PASSAGE TO READ:
■ ■ ■ ■

SLATE Quarterly Updates

Welcome to another round of SLATE project updates! It’s been quite some time since our last update, so this post will be especially long. On the plus side, we have a lot of cool and interesting new things to tell you about!

As always, we encourage you to try things out and let us know what’s working, what’s not, what can be improved and so on. For discussion, news and troubleshooting, the SLATE Slack workspace is the best place to reach us!

SLATE Portal

  • Security has been hardened, using the findings of an audit conducted by the Open Science Grid security team.
  • Assorted bug fixes and other code cleanup have been applied.

SLATE and Federated Operation Security Policy

  • Official platform polices are now located at https://slateci.io/docs/security-and-policies/

API Server and Client

  • The production SLATE federation now uses Helm 3 throughout.
  • Edge cluster registration refactored to address problems with auto-detection selecting private IP addresses.
  • Improved caching of available applications in the API server.
  • Updated the CLI client program to more consistently use exit status to signal failures, which should improve its usefulness in scripts.
  • Numerous fixes to the API server and catalog build system to account for changes in Helm 3.
  • Added support in the API server for automatically generating descriptions of edge cluster location using an external geocoding service.
  • Corrected mistakes in the API servers ability to collect and report storage and priority class information for edge clusters.

■ ■ ■ ■

DATA SEGMENT:

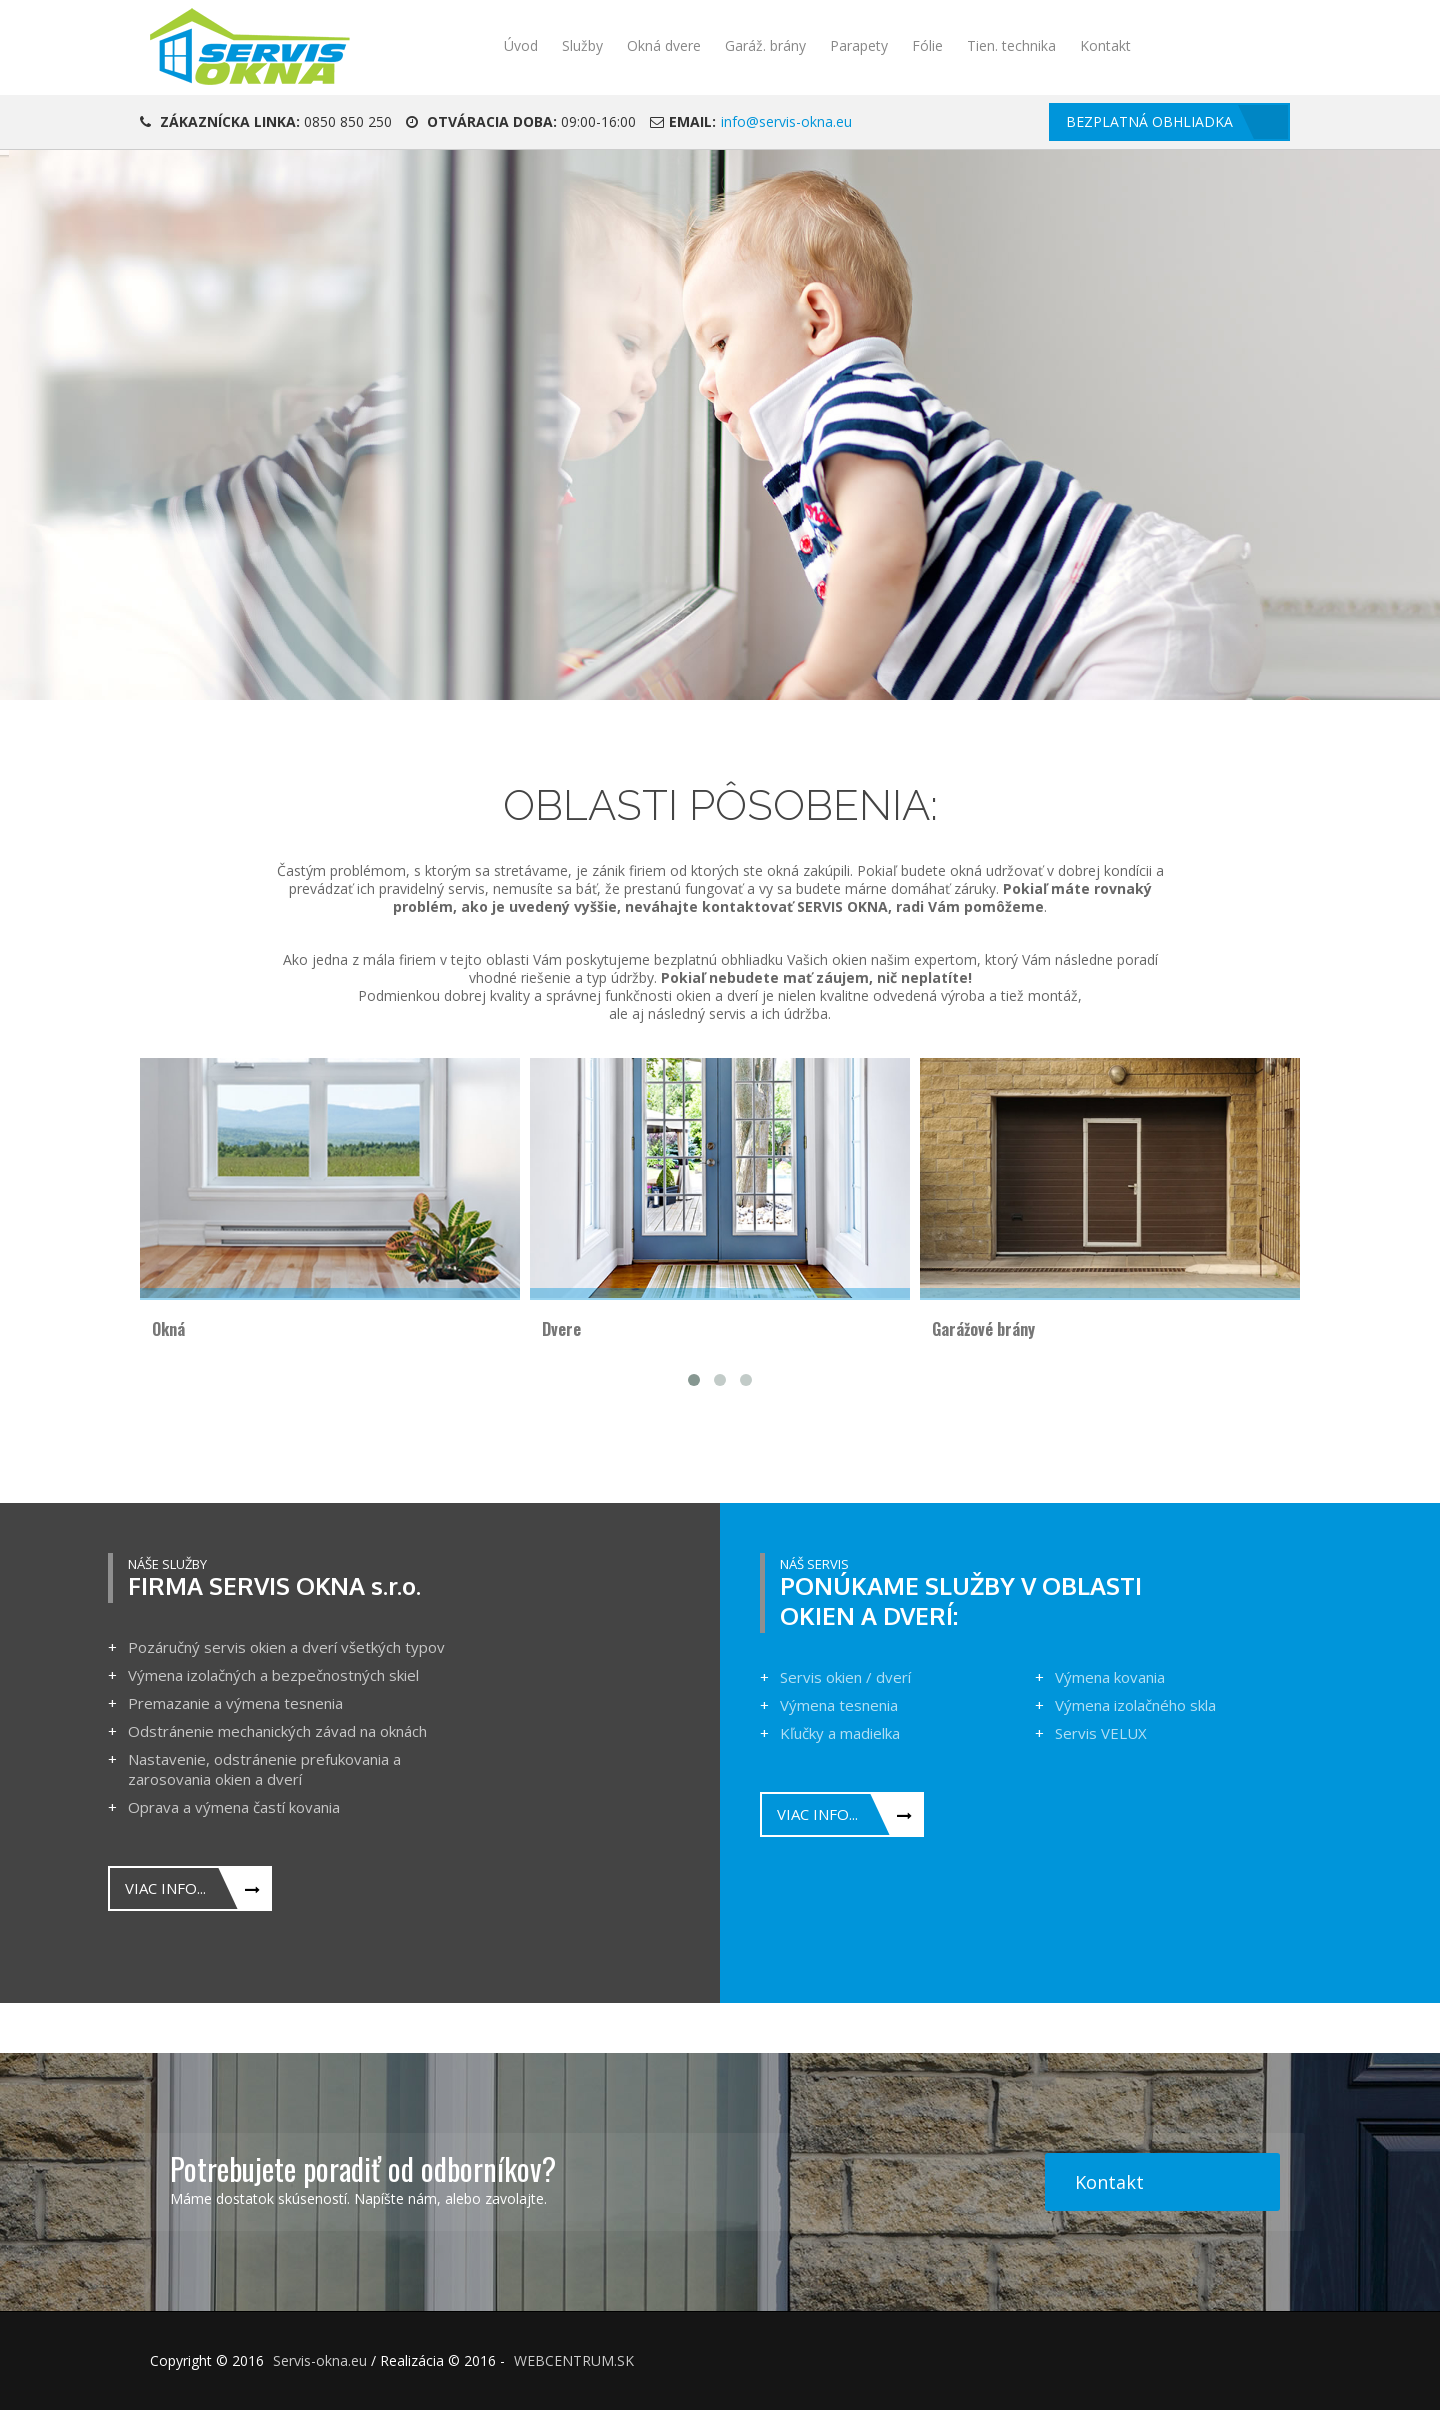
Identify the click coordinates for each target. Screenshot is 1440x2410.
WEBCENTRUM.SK (574, 2360)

■ ■ ■ ■

REQUIRED WORK:
(a) Answer these questions using the SLATE updates text.
(i) Whose audit findings were used to harden security in the SLATE Portal?
(ii) At what address are the official platform policies now located?
(iii) Which version of Helm does the production SLATE federation now use throughout?
(b) Quote the portion of the SLATE updates text between "SLATE and Federated" and "private IP addresses.", inclusive.

EXERCISE SOLUTIONS:
(a)
(i) The Open Science Grid security team's
(ii) https://slateci.io/docs/security-and-policies/
(iii) Helm 3

(b)
SLATE and Federated Operation Security Policy

  • Official platform polices are now located at https://slateci.io/docs/security-and-policies/

API Server and Client

  • The production SLATE federation now uses Helm 3 throughout.
  • Edge cluster registration refactored to address problems with auto-detection selecting private IP addresses.